WC: In China there is usually a directive that high risk smouldering patients are very eager to treat and therefore for intermediate and for low risk no treatment. For the high risk you usually use lenalidomide dexamethasone for this kind of patient. Sometimes we use the bortezomib or dexamethasone for treatment. But most of our patients we don’t treat.
PR: I see. Obviously in the United States and in Europe it has been established that lenalidomide maintenance until progression is associated with survival benefit. There is data at this meeting confirming that from both the UK, with the Myeloma XI study data showing remarkable benefit to lenalidomide maintenance, again regardless of response, and at the same time we’ve got German data suggesting the same, that in other words even if you have CR you should be on lenalidomide maintenance. Even MRD negative patients who ultimately may relapse should benefit from continuous therapy. When do you think in China lenalidomide maintenance will be available?
WC: Now it’s available. Because lenalidomide is covered by the insurance so the physicians use lenalidomide longer and longer, so we can use lenalidomide for maintenance.
PR: As we discussed a moment ago. So you’re very kind. Well, if I may, I think that brings us to the end of our discussion today on these critical abstracts. I just wondered if you had anything to add, Winming, to these comments in terms of particularly the CAR-T therapy? Any closing thoughts?
WC: For the CAR-T it’s very effective in [?] maybe, depending on the patients MDS negative. For the patients it’s very [?] so the patients cannot receive CAR-T because, as I said, the efficacy is very important. Therefore the patients [?] can use the CAR-T, it’s very suitable for these kinds of patients.
PR: So do you see CAR-T therapy in the future replacing stem cell transplant?
WC: Maybe.
PR: Yes, I agree. It may well be and if the field evolves we go there.
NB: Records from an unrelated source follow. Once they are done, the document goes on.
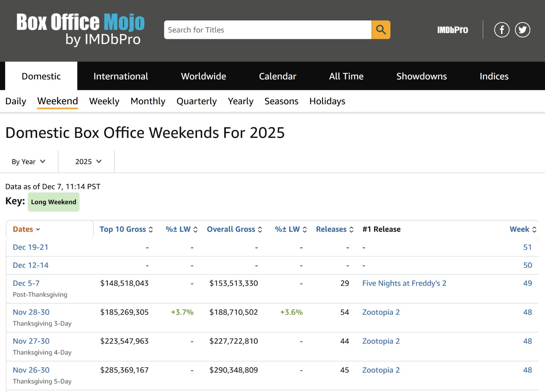Open the Dec 5-7 weekend link
Viewport: 545px width, 392px height.
(26, 283)
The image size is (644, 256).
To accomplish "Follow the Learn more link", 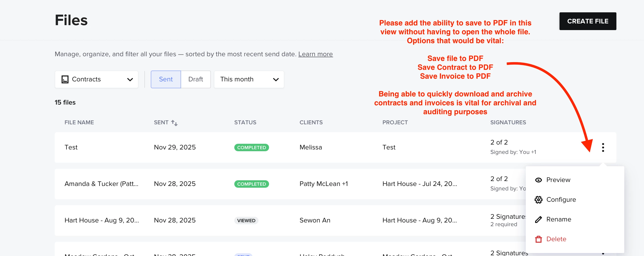I will (x=315, y=54).
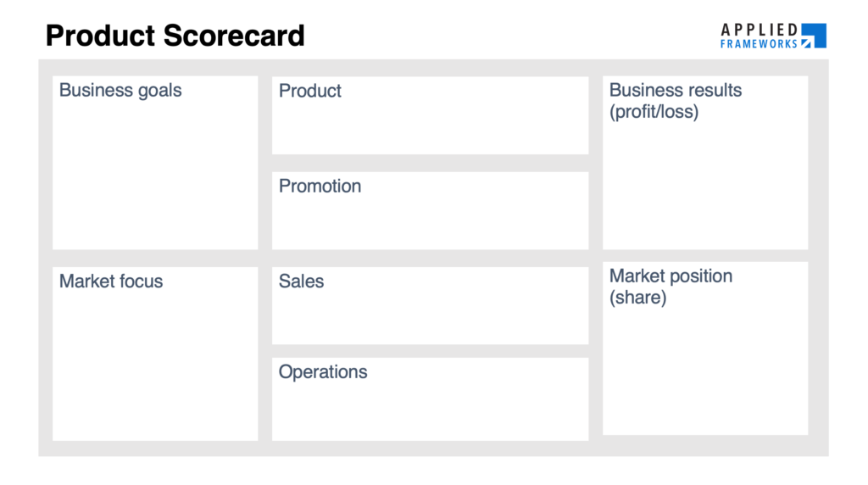
Task: Click the Market focus heading text
Action: click(111, 282)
On that note I think we’ll close on a very positive note to say this year’s ASH meeting has been once again a plethora of new and exciting advances in myeloma. We now have a very international flavour, we always have, in fact, to what we do in myeloma research but it’s particularly lovely to have colleagues from China as part of our discussions to reflect on the research efforts that are being made in Asia and all around the globe to not only provide outstanding new treatments to patients in Europe and the United States but also in a global sense as well. So thank you very much for your kind attention.
WC: Thank you.
PR: Again, Winming, a pleasure to see you and be with you.